EL SECRETO DE INVERTIR EN BOLSA (II)

Como decíamos ayer, que es tanto como emular a un analista de bolsa, lo que parecía que podía ser no fue y lo que nadie esperaba llegó.

Habitualmente, esos seres que escriben y escriben cada día sobre lo que puede suceder o dejar de suceder necesitan llenar páginas y más páginas. ¿Y qué hacen? Pues, dicen culaquier cosa que se imaginan que va a suceder durante las próximas 48 horas. Al día siguiente lo corrigen y ya está. ¿Significa que no ven más allá de sus narices? ¡Ni hablar! La necesidad de figurar y de hacer creer que saben más que nadie, los impulsa a escribir y escribir sin parar y les obliga a no ver nada.

¿Queremos invertir en bolsa? Pues, seamos lógicos.

De manera que he aquí las siete normas de oro que nunca hay que olvidar.  

Primera norma: el corto plazo siempre es peligroso. Puedo ganar o, que es lo más frecuente, puedo perder. Y aplicando los más elementales principio, acabo perdiendo. Invertir a muy corto plazo es especular; especular es jugar; jugar es comprar lotería. ¿Me puede tocar? Sí, por supuesto. La lotería siempre toca a alguien, pero no sé qué pasa que siempre le toca al vecino. A mí… me toca perder. Mejor, por lo tanto, juego a lotería de Navidad y dejo mi dinero para las inversiones.

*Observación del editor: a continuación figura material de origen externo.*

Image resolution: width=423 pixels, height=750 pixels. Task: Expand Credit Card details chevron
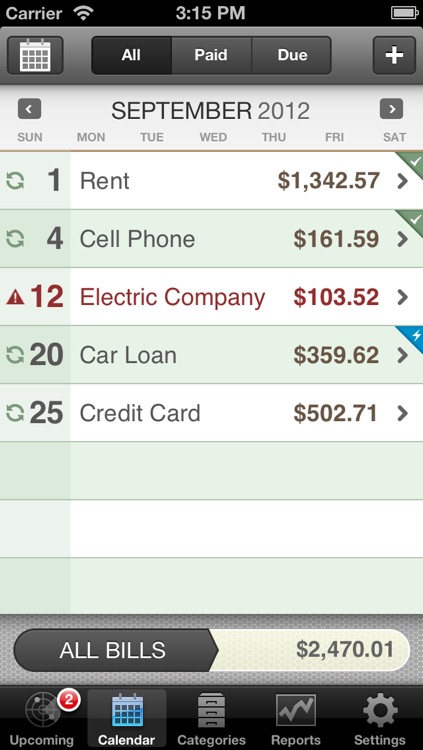pos(402,413)
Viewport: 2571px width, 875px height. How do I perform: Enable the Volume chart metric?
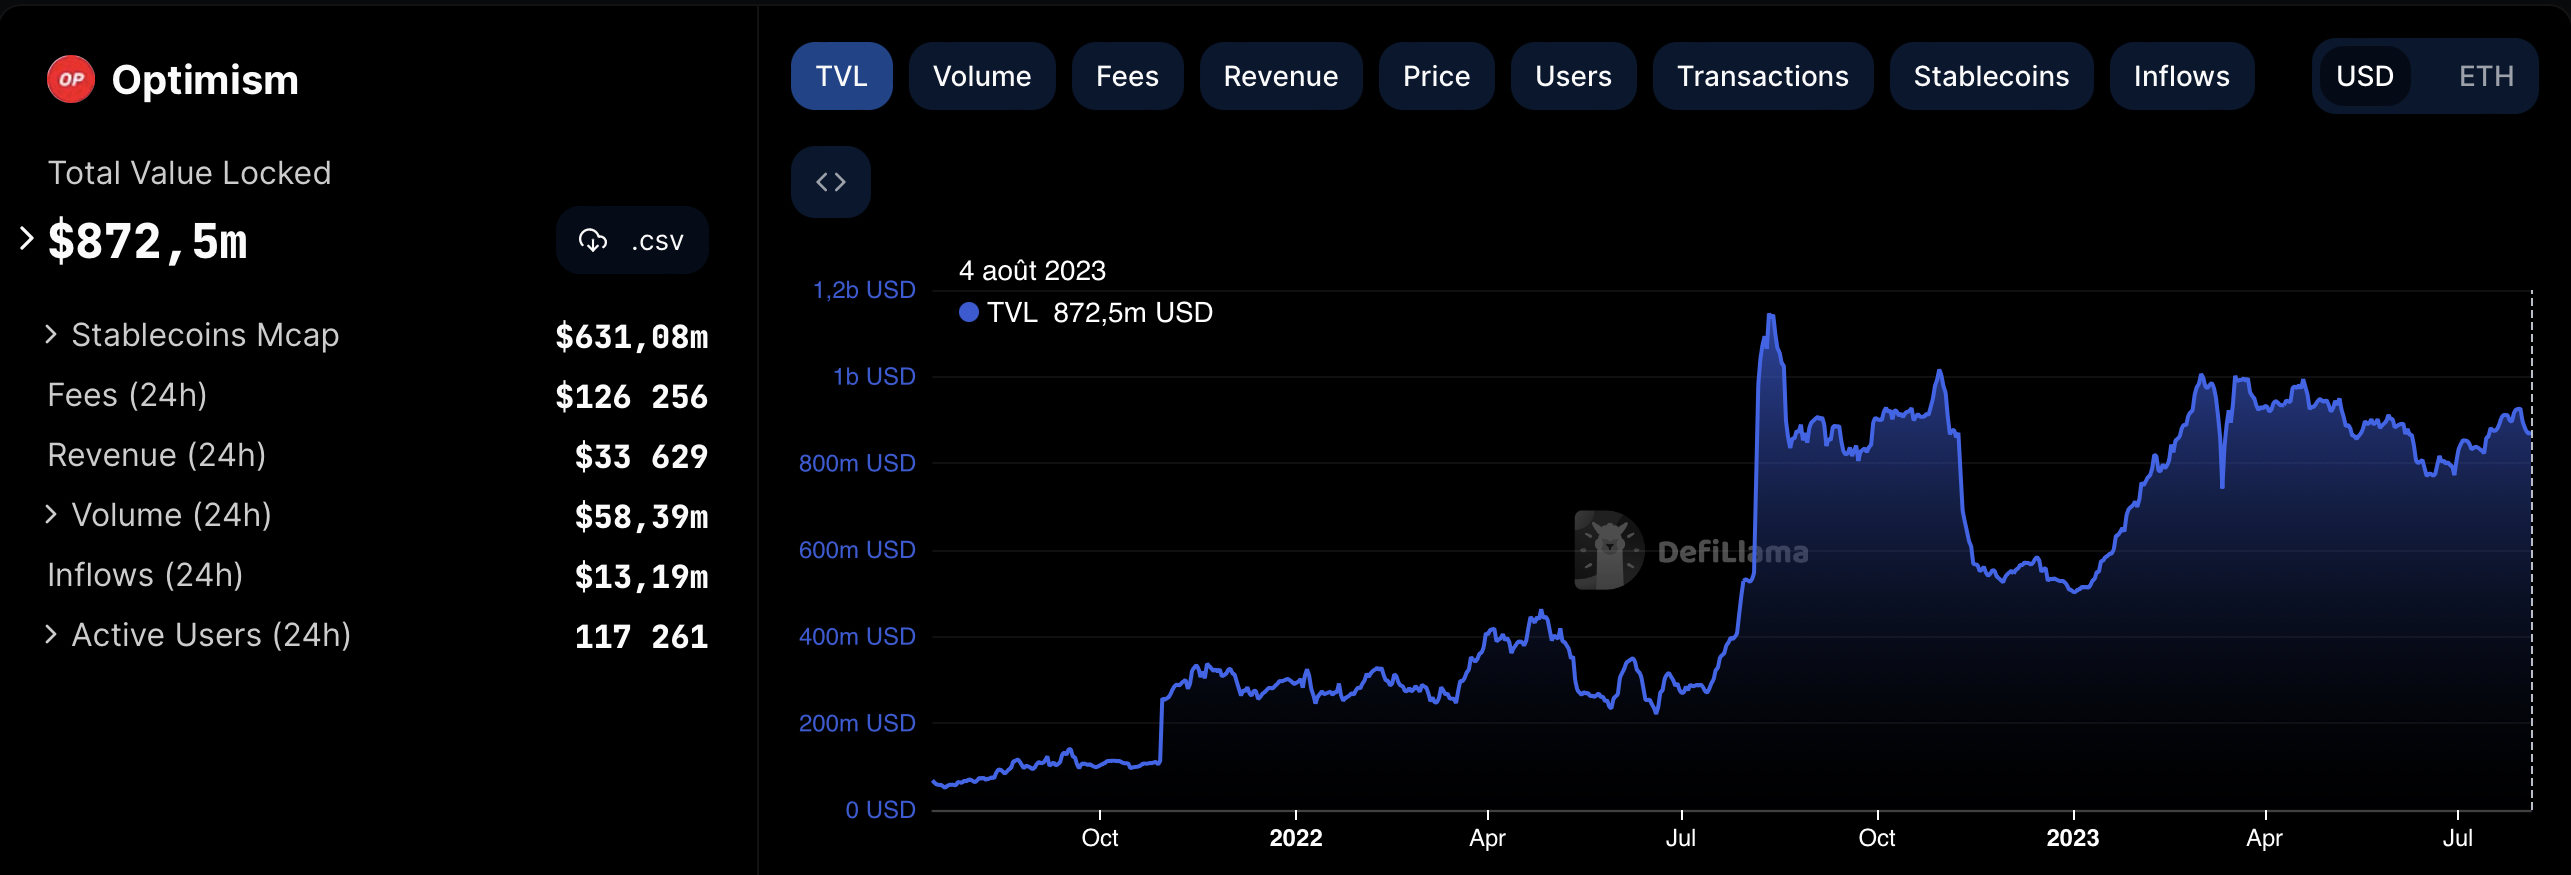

Segunda norma: la impaciencia es mala consejera. Las inversiones no son a corto, a medio y a largo plazo. Las inversiones son inversiones. No hay plazo. Así de simple. Si tengo que aguantar una acción, lo haré. Si veo una buena ocasión para vender y sacar una buena tajada, quizás lo haga. O puede que no. Eso ya depende de mí.

Tercera norma: las acciones no se miden por lo que suben o bajan, sino por lo que hay detrás, que es lo que casi nunca miramos. ¿Y qué hay detrás? Una empresa. Eso es lo que hay que mirar. ¿Quién es esa empresa? ¿Es solvente? ¿Su negocio se aguanta? ¿Tiene futuro? ¿Qué debe? ¿Cuáles son sus beneficios?

Cuarta norma: La primera pregunta que debo hacerme cuando me ofrecen lo que se llama “un chollo” es: ¿tan guapo soy? Y como la respuesta la encuentro cada mañana cuando me miro al espejo, más vale que me deje de cantos de sirena y piense dos veces lo que voy a hacer. El dinero no es ni bonito ni feo. Simplemente, es dinero. Y mi dinero tiene algo especial: que es mío. Y como mío, es sagrado. El banco o quien sea, debe enterarse de que es así y no hay mejor forma que dejárselo muy claro. La frase es simple: “Ese dinero, de esas cuentas, y de esos valores es mío. ¿Queda claro?”. Y si tienen alguna duda, que lo digan. Porque entonces se enteran enseguida. No hay más que llevárselo a otra parte.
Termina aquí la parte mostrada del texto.